┌─ EXCERPTED TEXT

Will proper pay rises soon be affordable?

 
Homer Simpson Have we become a nation of Homer Simpsons?

Ask any economist (ie, not me - don't ever forget I am a hack) and they'll say it is impossible to have any meaningful improvement in living standards without any improvement in productivity.

Which is why it has been slightly nerve-wracking, after all those years that we've been getting poorer, that the recent economic recovery has been accompanied by only the smallest improvements in output per hour worked or output per worker.

But just perhaps there's a glimmer that you and I are beginning to generate more revenue for the same toil and graft (actually I am not sure whether I am, but I have no doubt that your efficiency is on the up).

Figures out this morning showed that in the last three months of the year, output per worker was 1.3% greater than in the same period of the previous year, and output per hour worked was 0.7% per cent higher.

A golden age?

OK this is not exactly a return to a golden age. It is important to recall that between 1998 to 2007, productivity improved at an annual rate of 2.5% per annum, fuelling economic growth at a similar tempo and rising prosperity.

But the reason the latest nudge up in productivity may be a bit of a breakthrough is that it caps a year of gentle improvements, after 18 months, from the middle of 2011 to the end of 2012, when there was no improvement in productivity at all.

└─

=== TO BE DONE ===
Transcribe the part of the productivity article that begins at the words "But just perhaps" and stops after "A golden age?".

┌─ DATA EXCERPTS

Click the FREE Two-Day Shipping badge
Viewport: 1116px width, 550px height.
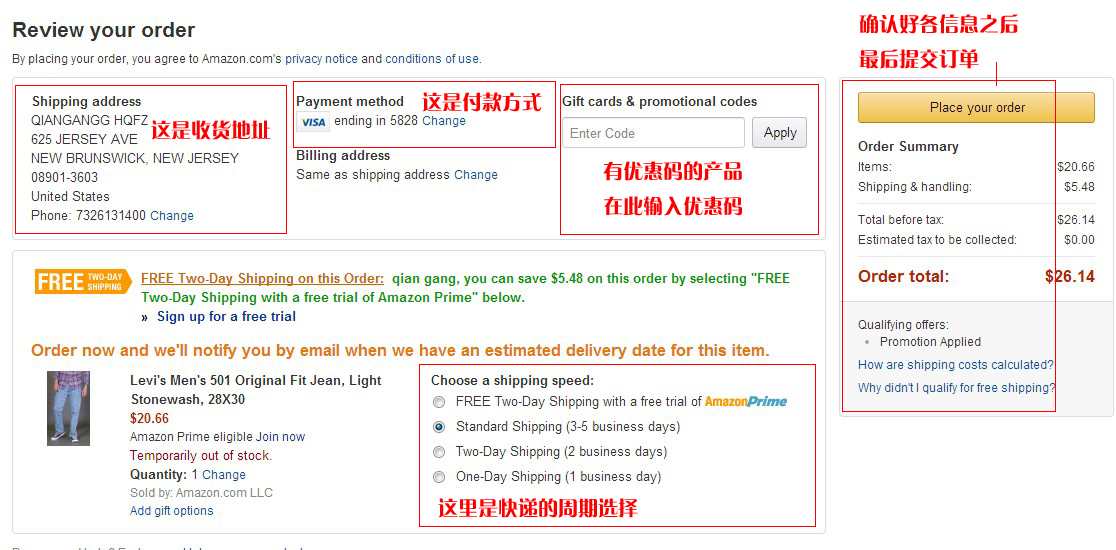pyautogui.click(x=82, y=281)
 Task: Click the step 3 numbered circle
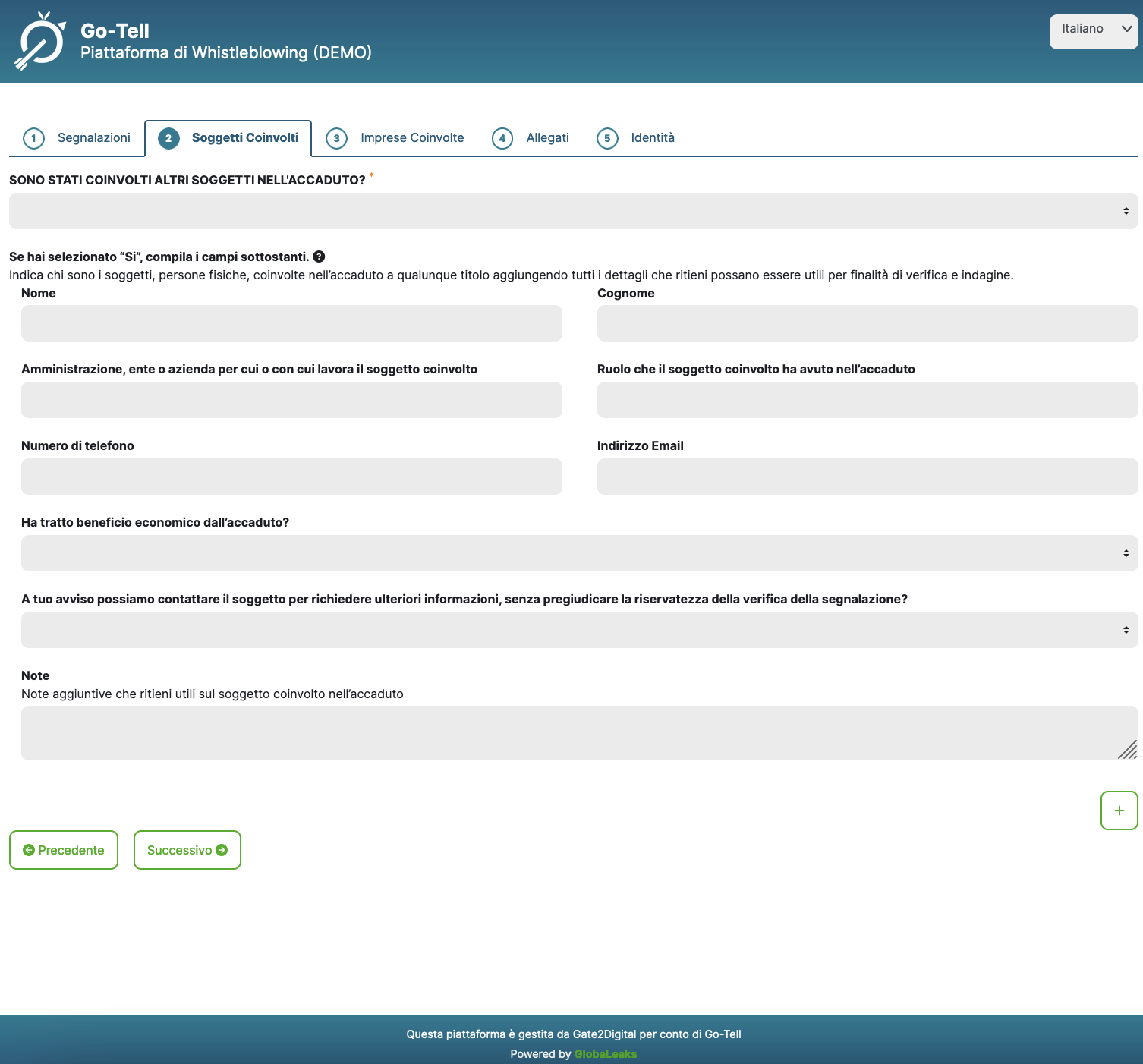(x=336, y=138)
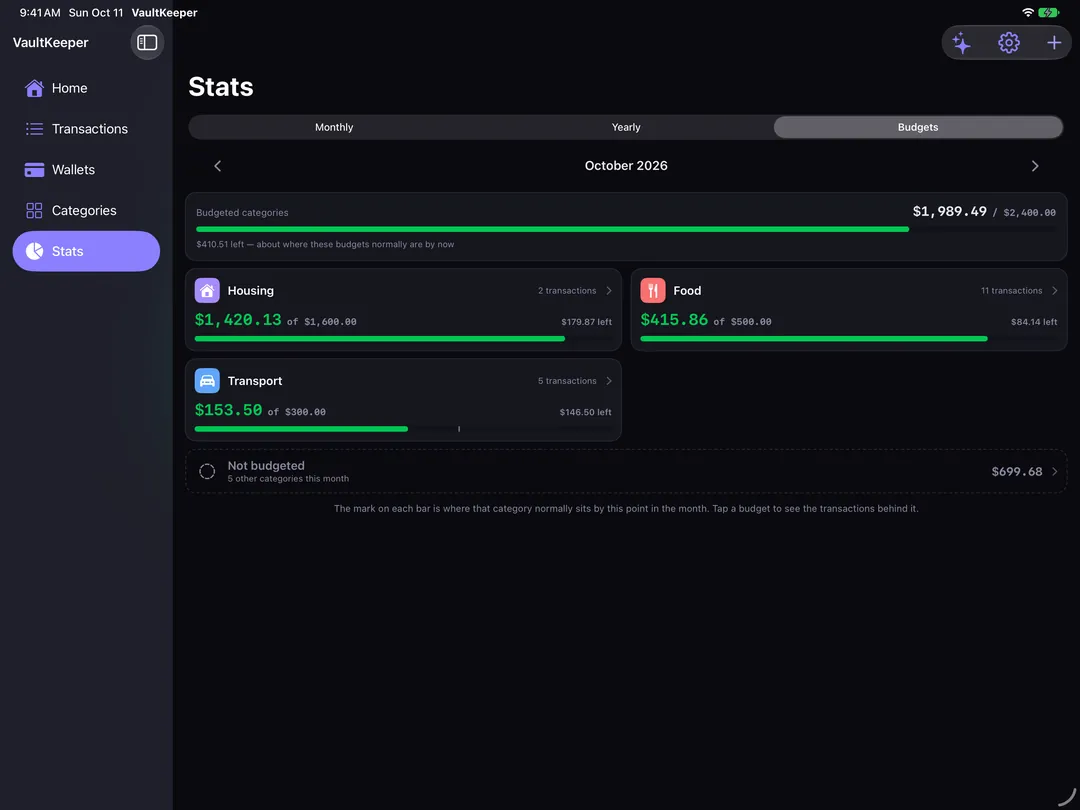This screenshot has height=810, width=1080.
Task: Go to the next month arrow
Action: pyautogui.click(x=1035, y=166)
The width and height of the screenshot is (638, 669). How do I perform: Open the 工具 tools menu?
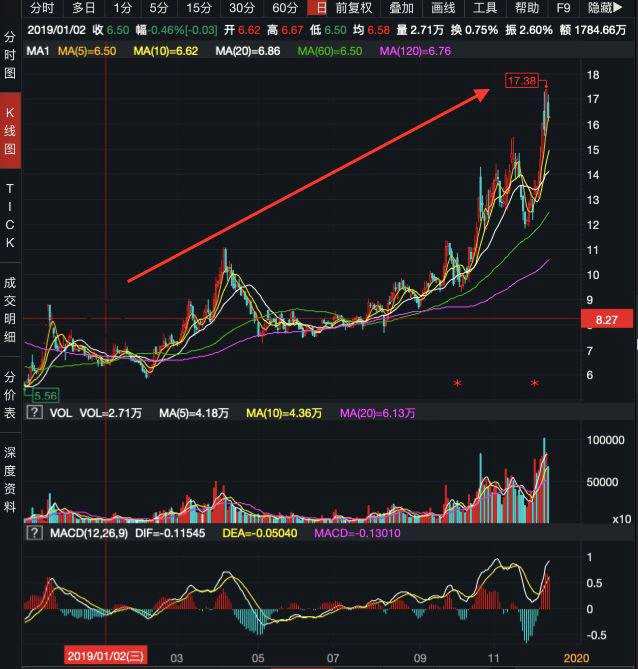(485, 8)
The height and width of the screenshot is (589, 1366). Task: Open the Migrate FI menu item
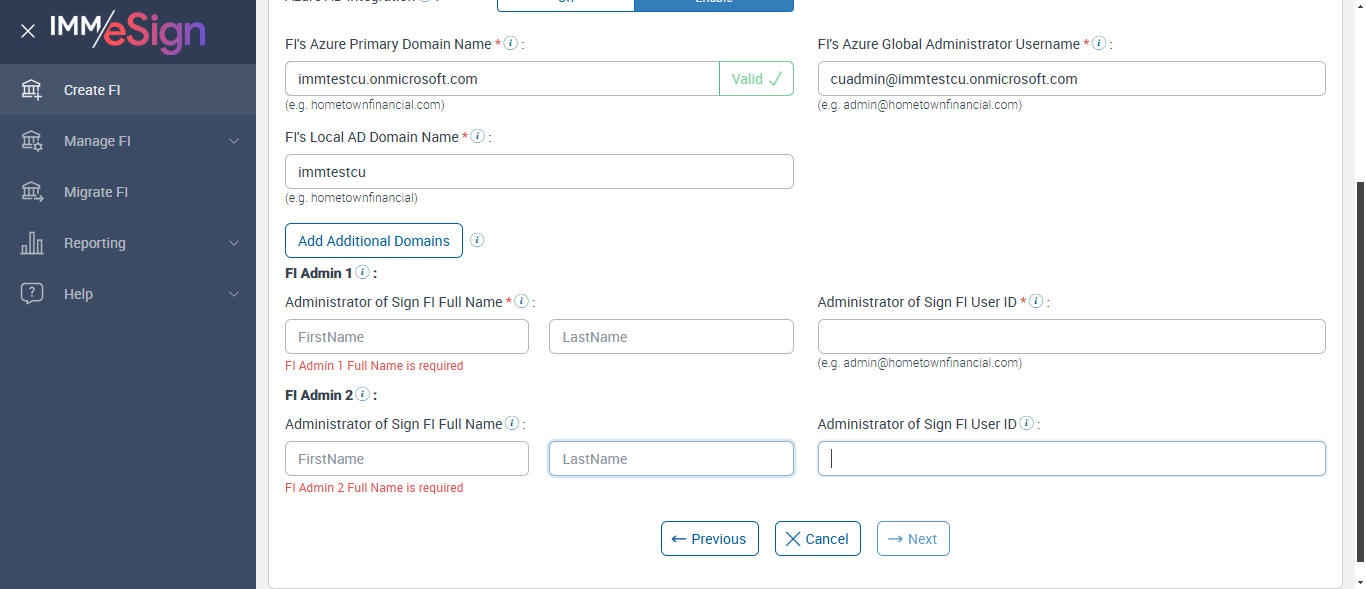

└─

=== TASK OUTPUT ===
But just perhaps there's a glimmer that you and I are beginning to generate more revenue for the same toil and graft (actually I am not sure whether I am, but I have no doubt that your efficiency is on the up).

Figures out this morning showed that in the last three months of the year, output per worker was 1.3% greater than in the same period of the previous year, and output per hour worked was 0.7% per cent higher.

A golden age?